(Entries giving target coordinates)
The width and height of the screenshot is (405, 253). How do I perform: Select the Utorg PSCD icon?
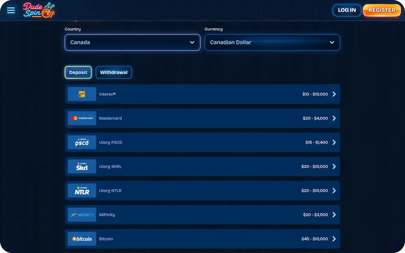[x=81, y=142]
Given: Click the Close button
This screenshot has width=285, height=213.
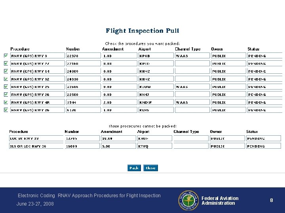Looking at the screenshot, I should (x=150, y=168).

TASK STATEMENT:
Quote every line of the data above word for word, leaving out the pictures.

ANSWER BELOW:
The width and height of the screenshot is (405, 253). How do I perform: Select the Utorg PSCD icon?
[x=81, y=142]
Given: Click the Close button
This screenshot has width=285, height=213.
Looking at the screenshot, I should (x=150, y=168).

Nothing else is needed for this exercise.